Given request 1: In the forum thread on bees, why does the EU Commission intend to remove the right of EU countries to grant an exemption to the ban? Answer in one to three sentences.
Given request 2:
State whether each statement agrees with the forum thread on bees. Answer yes or no, and quote the deciding words of the thread exactly.
(a) The bug houses stand beside the kitchen window.
(b) In Spain, the wildlife has a regular supply of rain.
(c) The EU ban allows no exemptions under any circumstances.
Given request 3: Continue the forum thread on bees from the point where it stops.

:: Text shown ::

# Bees



## raynipper (Aug 4, 2008)

We have dozens of Solitary Bees queueing up to get into the three bug houses we have beside the kitchen window and in the sun.
Guess it's that time of year again despite four months of rain changing the seasons.

Ray.


----------



## Penquin (Oct 15, 2007)

Any around here would need water wings today...


----------



## patp (Apr 30, 2007)

They would like the dryness here in Spain but might struggle to fly anywhere in the wind at the moment. We have put a dish of water out for the wildlife as we have no idea how they manage. I suppose there is dew in the morning but that is about it until they start watering the vines and almond trees.


----------



## raynipper (Aug 4, 2008)

Trump just destroys...…………………..

https://earthjustice.org/news/press/2019/trump-s-epa-puts-bee-killing-pesticide-back-on-the-market

Ray.


----------



## Penquin (Oct 15, 2007)

Sadly the bee population is likely to decline but he will blame anything else, the neon otinides are banned in the EU unless "there is an emergency reason why an exemption to the ban can be applied". 

This exemption has been overused and now the EU Commission intends to take this further by removing the right of EU Countries to grant such an exemption.

:::
:: Provided data ::

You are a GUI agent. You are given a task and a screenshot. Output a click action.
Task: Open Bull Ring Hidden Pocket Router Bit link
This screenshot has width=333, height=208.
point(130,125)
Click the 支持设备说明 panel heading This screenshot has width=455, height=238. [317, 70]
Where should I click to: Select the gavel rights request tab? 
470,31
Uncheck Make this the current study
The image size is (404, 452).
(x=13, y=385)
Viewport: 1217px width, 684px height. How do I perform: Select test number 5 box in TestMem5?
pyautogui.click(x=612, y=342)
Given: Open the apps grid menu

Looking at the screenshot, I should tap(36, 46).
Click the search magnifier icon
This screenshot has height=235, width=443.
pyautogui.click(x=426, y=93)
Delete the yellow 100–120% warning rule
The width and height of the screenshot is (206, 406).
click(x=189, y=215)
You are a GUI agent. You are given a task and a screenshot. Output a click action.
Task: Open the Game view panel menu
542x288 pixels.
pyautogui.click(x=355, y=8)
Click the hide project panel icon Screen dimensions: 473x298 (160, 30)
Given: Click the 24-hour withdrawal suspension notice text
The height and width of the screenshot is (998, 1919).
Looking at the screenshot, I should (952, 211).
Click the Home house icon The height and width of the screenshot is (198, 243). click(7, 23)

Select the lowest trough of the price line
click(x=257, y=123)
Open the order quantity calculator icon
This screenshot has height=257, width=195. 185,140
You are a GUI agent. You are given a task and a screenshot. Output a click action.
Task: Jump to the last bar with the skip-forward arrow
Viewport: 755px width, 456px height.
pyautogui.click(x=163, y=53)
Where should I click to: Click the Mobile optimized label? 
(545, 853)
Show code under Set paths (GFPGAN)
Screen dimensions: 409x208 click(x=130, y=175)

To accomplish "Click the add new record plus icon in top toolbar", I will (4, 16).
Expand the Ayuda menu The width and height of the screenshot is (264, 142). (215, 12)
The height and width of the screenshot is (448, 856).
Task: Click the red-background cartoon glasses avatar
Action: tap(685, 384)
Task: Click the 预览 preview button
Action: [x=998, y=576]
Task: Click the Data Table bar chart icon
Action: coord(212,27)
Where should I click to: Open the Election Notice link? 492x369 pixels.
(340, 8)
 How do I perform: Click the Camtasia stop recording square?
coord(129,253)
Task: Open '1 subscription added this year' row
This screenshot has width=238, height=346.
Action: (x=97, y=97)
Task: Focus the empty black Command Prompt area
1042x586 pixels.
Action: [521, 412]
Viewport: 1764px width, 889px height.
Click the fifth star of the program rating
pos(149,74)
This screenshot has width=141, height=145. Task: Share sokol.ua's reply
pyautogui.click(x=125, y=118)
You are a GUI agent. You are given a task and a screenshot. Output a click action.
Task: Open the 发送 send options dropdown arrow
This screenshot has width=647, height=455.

:::

Response 1: According to the thread, the exemption to the EU ban has been overused. For that reason, the EU Commission intends to go further and remove the right of EU countries to grant such an exemption.

Response 2:
(a) Yes: "the three bug houses we have beside the kitchen window and in the sun"
(b) No: "I suppose there is dew in the morning but that is about it until they start watering the vines and almond trees."
(c) No: "unless "there is an emergency reason why an exemption to the ban can be applied""

Response 3:
Action is proposed against four unnamed states.

The three chemicals are banned in the U.K. "Except for in enclosed greenhouses". Guess where bees are essential for food production ........

The UK introduced this ban in 2018, 5 years after the EU introduced it.

I bet Boris will not want to comply with EU environmental standards over this.....

.


----------



## patp (Apr 30, 2007)

The frog's chorus has started, at night, here. Not sure, again, where they find any moisture?


----------



## raynipper (Aug 4, 2008)

Bees round a honeypot.

Ray.


----------



## patp (Apr 30, 2007)

Makes my little one at home look like a one bedroom flat compared to your bee mansion!


----------



## raynipper (Aug 4, 2008)

Trying to take a pic showing the dozens of bees hovering and examining all the holes is difficult. 

Ray.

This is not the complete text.